An attacker could also try tricks such as deleting folders and using symlinks. Not thought through yet that would help an attack or already covered.


These are definitely dangerous. We need to fully prevent all runtime bootloader and initramfs modifications, otherwise an attacker can easily disable apparmor after a reboot.

There is also /usr/share/initramfs-tools/ and /usr/share/grub/.


It might be a good idea to just do

deny /**/initramfs-tools/ w,
deny /**/grub/ w,
deny /**/grub.d/ w,

To ensure there are no other directories for these that we missed.


It might be a good idea to use Pix instead of pix rules so AppArmor scrubs the environment but this will probably break hardened_malloc if we use LD_PRELOAD for it.

mygrep -r Ux | grep apparmor
+ grep --exclude=GPLv2 --exclude=GPLv3 --exclude=COPYING --exclude=changelog.upstream-old1 --exclude-dir=mnt --exclude-dir=qubes-src/linux-template-builder/mnt --exclude=changelog.upstream --exclude-dir=.git -r Ux
apparmor-profile-xchat/etc/apparmor.d/abstractions/xchat-based:   /usr/lib/firefox-esr/firefox* Ux,
apparmor-profile-anondist/etc/apparmor.d/abstractions/base.anondist:  /usr/lib/security-misc/permission-lockdown rUx,

A few Ux, uX, cux found in Whonix source code.

Dev/git - Kicksecure

  • Ux should probably be replaced by at least Cux or better.
  • ux should probably be replaced by at least cux or better.

Also environment variables scrubing vs non-environment variables scrubbing needs to be reviewed.


Should libraries and binaries be read-only by default and only writable by apt?

It will be harder to install and update your own programs (without using apt) but it will also be harder for malware to compromise a specific program.

documentation:rsbac_handbook:configuration_basics:system_base [RSBAC: Extending Linux Security Beyond the Limits] gives some other good ideas.


As simply a user of Whonix, I would say make Whonix as safe as possible for the general user base.
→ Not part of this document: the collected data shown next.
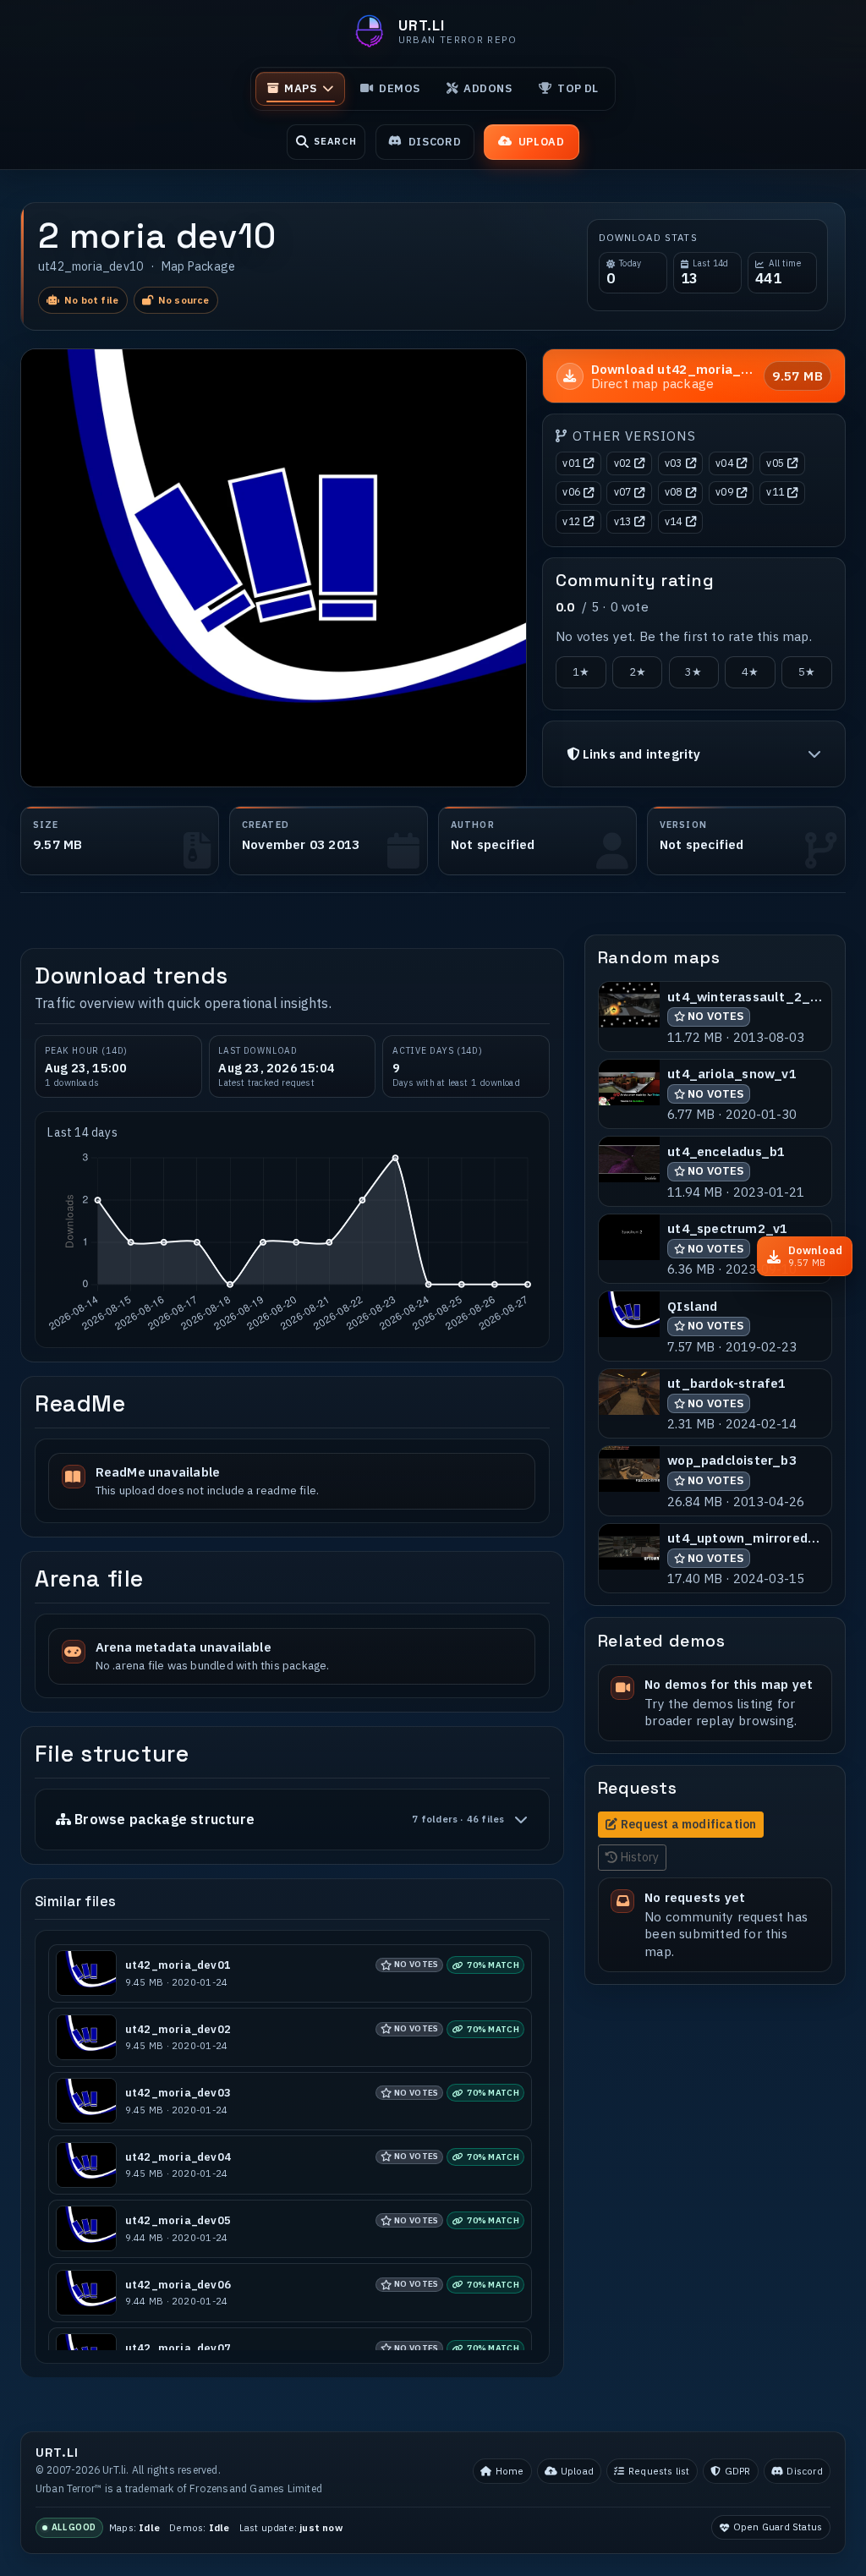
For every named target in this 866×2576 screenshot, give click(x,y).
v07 (623, 491)
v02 (623, 463)
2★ (637, 672)
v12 (571, 521)
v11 (775, 491)
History (640, 1857)
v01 (571, 463)
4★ (750, 672)
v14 (673, 521)
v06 (571, 491)
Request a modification (688, 1824)
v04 (724, 463)
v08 (673, 491)
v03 (673, 463)
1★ (581, 672)
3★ (693, 672)
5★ (806, 672)
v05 (775, 463)
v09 (724, 491)
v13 (623, 521)
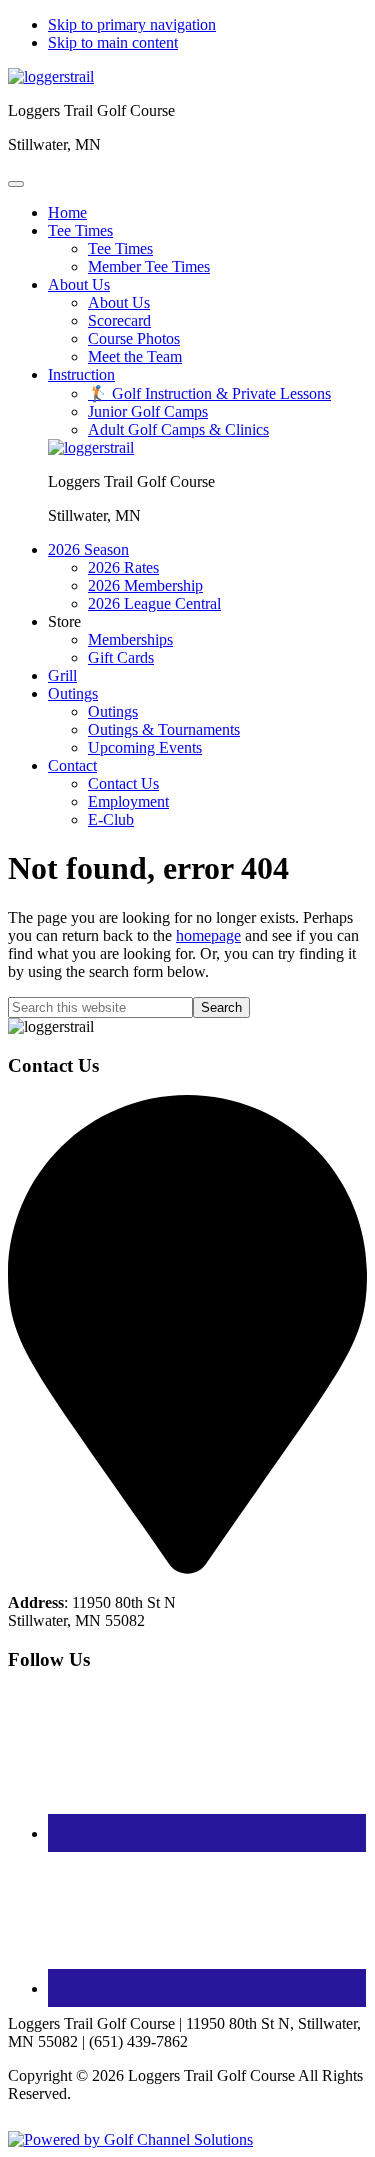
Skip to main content (113, 42)
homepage (208, 935)
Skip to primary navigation (132, 24)
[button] (80, 230)
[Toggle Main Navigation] (16, 184)
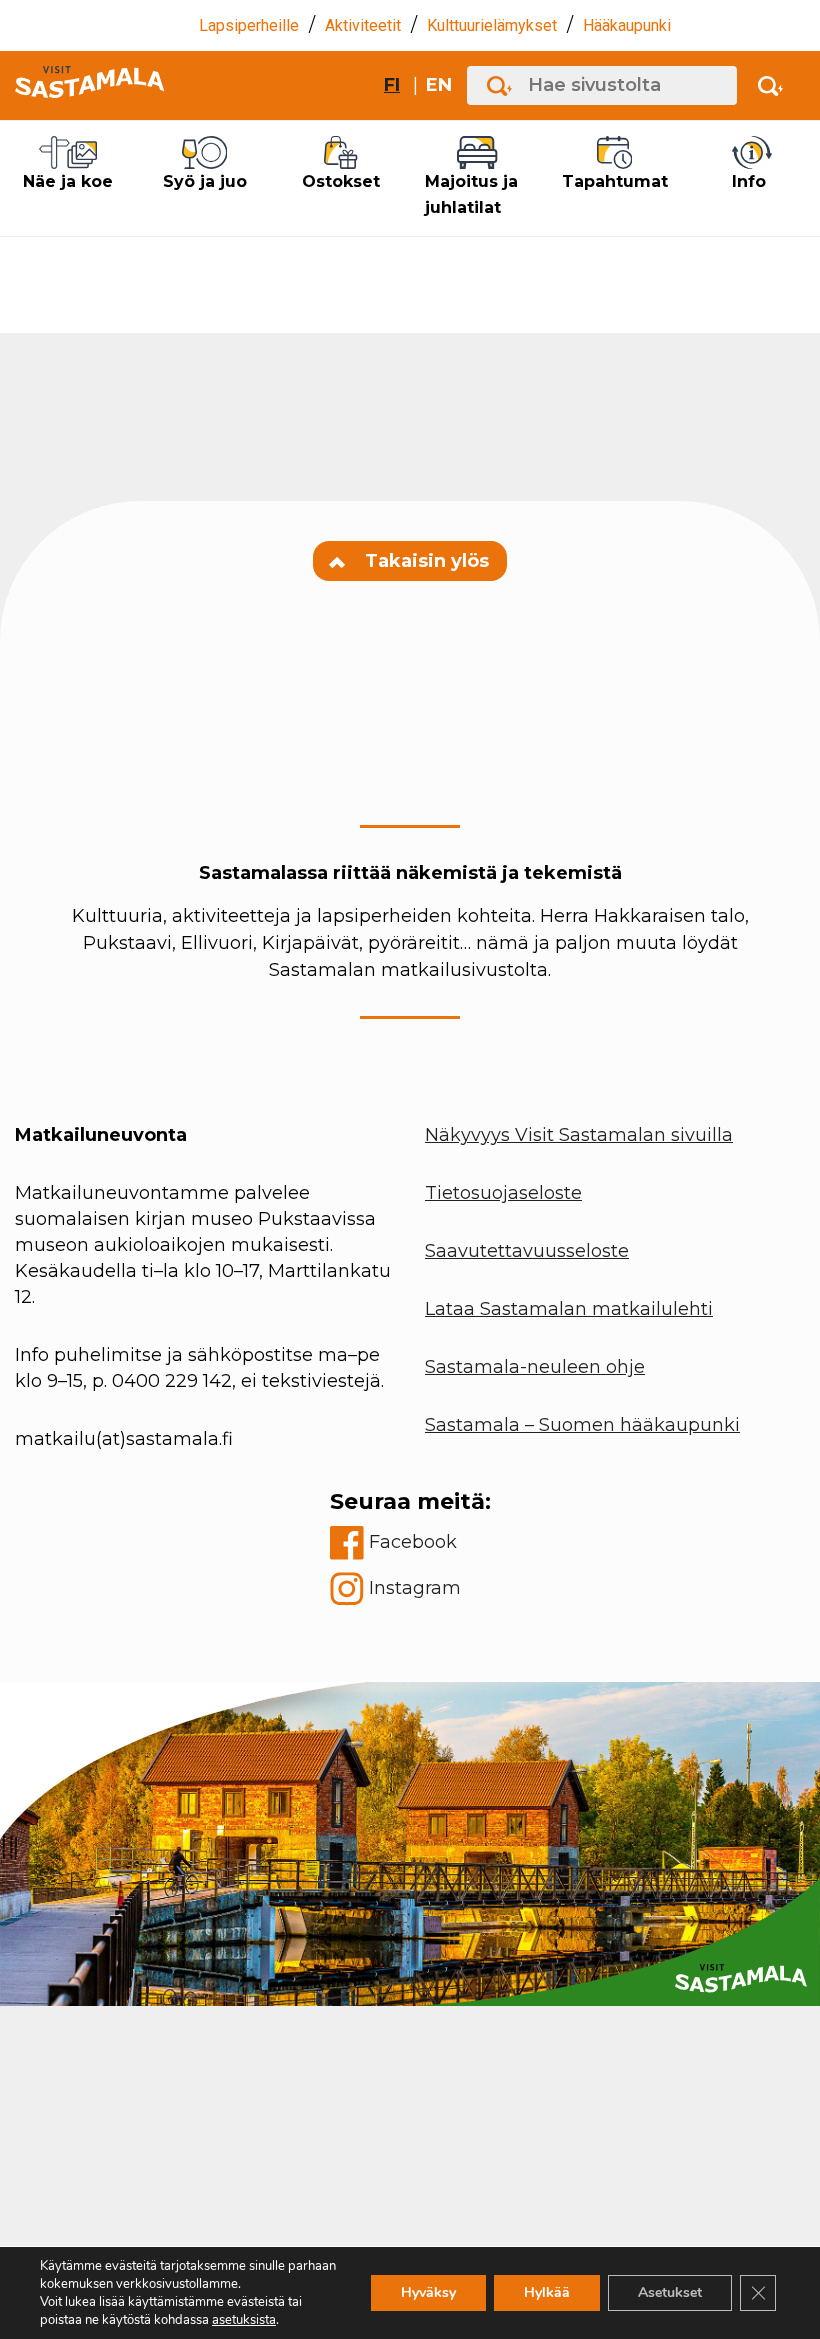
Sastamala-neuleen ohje (535, 1367)
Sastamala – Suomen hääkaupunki (582, 1425)
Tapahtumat (615, 181)
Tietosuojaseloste (503, 1193)
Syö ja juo (205, 181)
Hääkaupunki (627, 25)
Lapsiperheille (249, 25)
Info (749, 181)
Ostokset (341, 181)
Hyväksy (428, 2292)
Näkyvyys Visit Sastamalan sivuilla (579, 1135)
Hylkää (547, 2292)
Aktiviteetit (363, 25)
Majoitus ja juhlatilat (471, 194)
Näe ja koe (68, 181)
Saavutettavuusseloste (527, 1251)
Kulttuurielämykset (492, 25)
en (439, 85)
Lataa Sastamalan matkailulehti (569, 1309)
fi (392, 85)
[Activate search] (770, 85)
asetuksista (244, 2320)
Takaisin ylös (424, 561)
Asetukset (670, 2292)
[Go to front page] (89, 85)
Whonix has so many programs included with it, I’ve never needed to install anything myself. But from what you’ve said the option of installing more software is still there for those that have the need and the knowledge to do it. I just think safety and “peace of mind” is what most Whonix users are looking for, and would go that route. Thanks for all the time to put this together!